FEMS Microbiology Letters ( IF 2.1 ) Pub Date : 2020-06-19 , DOI: 10.1093/femsle/fnaa079
Antonio Alfonzo 1 , Nicola Francesca 1 , Michele Matraxia 1 , Valentina Craparo 1 , Vincenzo Naselli 2 , Vincenzo Mercurio 3 , Giancarlo Moschetti 1
Affiliation  

The most important oenological characteristics of high-quality sparkling wines are high content of acidity and low pH. Racemes are late-maturing grapes of Grillo variety characterized by low pH and high content of tartaric and malic acids and, due to their intrinsic characteristics, might represent an interesting technological solution to increase acid quality of base sparkling wine.
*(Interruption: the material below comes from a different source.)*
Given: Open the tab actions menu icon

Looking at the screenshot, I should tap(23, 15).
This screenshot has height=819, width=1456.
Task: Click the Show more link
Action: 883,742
To this purpose, the use of yeasts able to ferment grape must at very low pH is mandatory for the success of the process. In this work, 261 Saccharomyces cerevisiae isolated from spontaneous vinifications of Grillo grape racemes were subject to intraspecific characterization by interdelta analysis which evidenced a total population consisting of 82 strains which were screened for their basis of technological traits including SO2 and alcohol tolerance, flocculence, growth at low temperatures and qualitative features such as H2S production. Eleven strains with interesting technological performance in vitro were inoculated into musts obtained from racemes of Grillo grape variety and microfermentation were monitored. For the first time an ecological investigation of yeast associated to raceme grapes has been carried out and provided an innovative strategy to improve the acidity of a Sicilian sparkling base wine from Grillo grape variety.

中文翻译:

与Grillo葡萄品种的外消旋体相关的酿酒酵母菌株的多样性。

高品质起泡酒最重要的酿酒学特征是酸度高,pH低。外消旋体是Grillo品种的晚熟葡萄,其特征在于pH值低,酒石酸和苹果酸含量高,由于其固有特性,可能代表一种提高基础起泡酒酸度的有趣技术解决方案。为此,必须使用能够在非常低的pH值下发酵葡萄的酵母,才能成功实现该过程。在这项工作中,对通过自发提纯的格里洛葡萄消旋体分离出的261个酿酒酵母进行了种间特征分析(通过间质分析),这证明总人口包括82个菌株,这些菌株根据其技术特性(包括SO)进行了筛选。2耐酒精性,絮凝性,低温下的生长以及H 2 S生产等定性特征。从Grillo葡萄品种的外消旋体中获得了11株在体外具有有趣技术性能的菌株,并对其进行了监测。首次进行了与总状花序葡萄相关的酵母的生态学研究,并提供了创新的策略来提高Grillo葡萄品种的西西里起泡基酒的酸度。